С детства я любил и понимал из праздников лишь те, что были наполнены конкретным содержанием. 9 мая… Это был не просто день воспоминания о великой победе в страшной, жестокой войне. 9 мая я шел с мамой, купив цветы, на Красную площадь и вручал их тем ветеранам, которых встречал на своем пути: я благодарил их за эту победу, потому что уже понимал, ценой чьей крови и слез она нашей стране досталась. 23 февраля я смотрел парад и радовался: «Нас и сегодня есть кому защищать!» и чувствовал переполняющую меня гордость за любимую Родину. 8 марта мы в школе дарили своим одноклассницам и учительницам подарки, а дома поздравляли мам и чувствовали себя, как герой рассказов Виктора Драгунского, «настоящими рыцарями». Мы ведь не знали еще, что это день женщины-революционерки, нам казалось, что это просто день, когда можно выразить свое уважение к женщинам, сделать им что-то приятное. Так мы трагически заблуждались!..
Эти праздники были понятны и потому, как выше сказано, любимы. А вот первомай понять мне не удавалось никак. Равно как и день защиты детей вызывал у меня недоумение, несмотря на то, что совпадал с датой моего появления на свет. Большое затруднение вызывали и ноябрьские праздники. Но это скорее оттого, что я никак не мог взять в толк, почему же это они ноябрьские, когда революция – октябрьская.

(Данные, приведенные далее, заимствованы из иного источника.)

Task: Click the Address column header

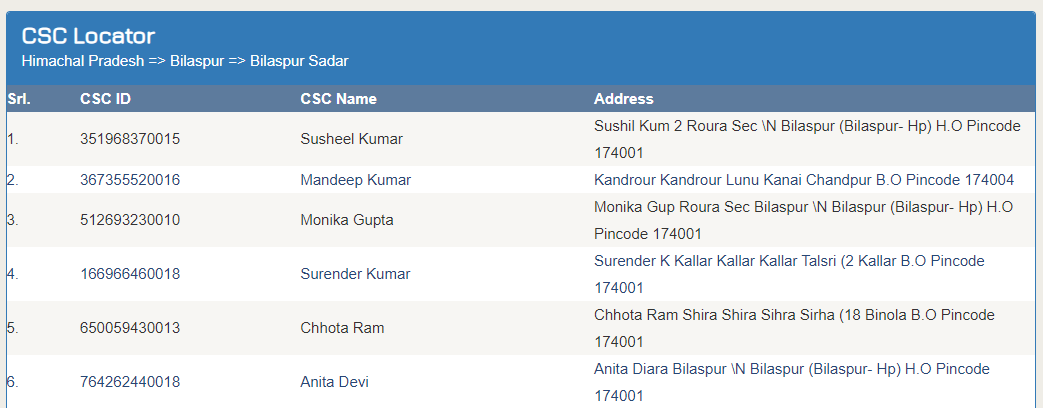Action: 623,99
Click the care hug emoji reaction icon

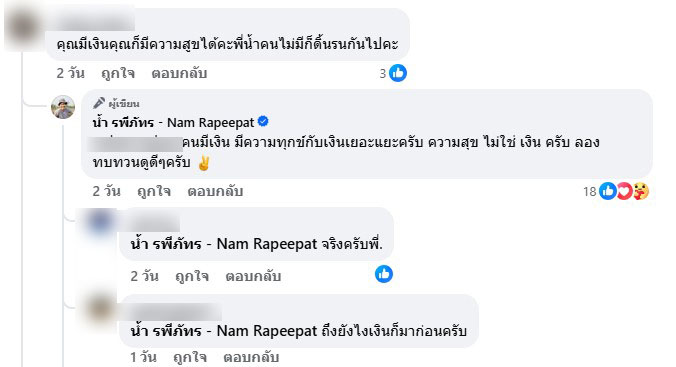pyautogui.click(x=641, y=191)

Но это все детское, малосущественное. Существенней другое: пришло время, когда я узнал-таки, что представляет из себя праздник подлинный, настоящий. Это когда впервые попал в храм на Рождество. А затем была первая Пасха. А потом – все более и более сознательная, все глубже и глубже осмысляемая церковная жизнь. Содержание праздников церковных оказалось для меня совершенно понятным – оно просто стало содержанием моего собственного сердца, маленького, но каким-то чудом все это величие вмещающего…

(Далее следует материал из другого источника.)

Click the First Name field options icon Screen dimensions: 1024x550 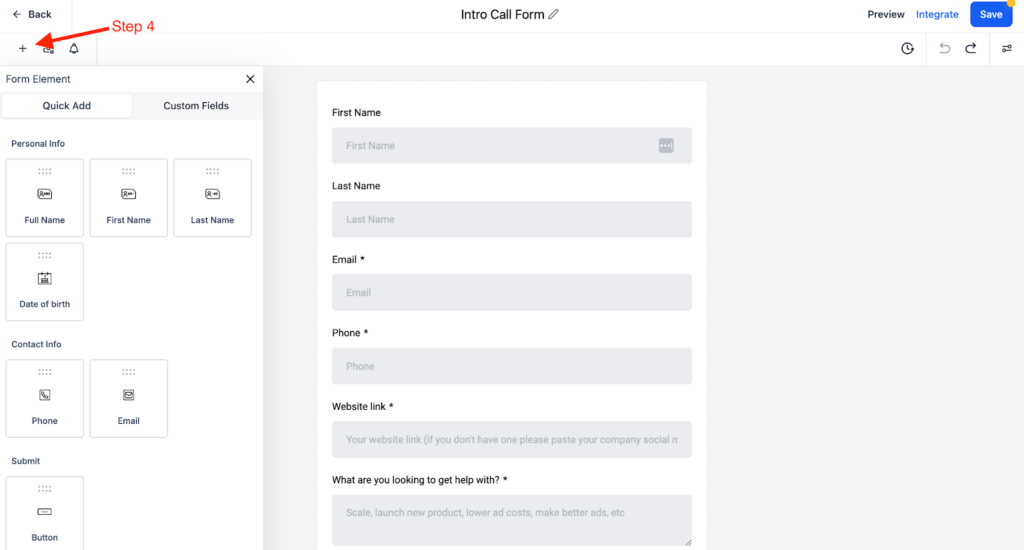[665, 146]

…Почему я об этом пишу на следующий день после 4 ноября? Наверное, потому, что пытаюсь в чем-то меня беспокоящем разобраться. День празднования в честь Казанской иконы для меня праздник, вне всякого сомнения. И не только потому, что первый образ Божией Матери, появившийся когда-то давным-давно в нашем доме, был именно этот. Для меня лично имеет огромное значение все то в истории России, что с Казанской неразрывно связано. Особенно – преодоление Смуты, в воспоминании о котором столько всего заключено – и благодарность Богу и Пречистой Его Матери, и урок, и надежда, которая не просто умирает последней, а в принципе бессмертна. Но почему же мне не удается ощутить этот день после того, как стал он днем государственного праздника, именно так – как праздник? Что не так в нем или во мне самом?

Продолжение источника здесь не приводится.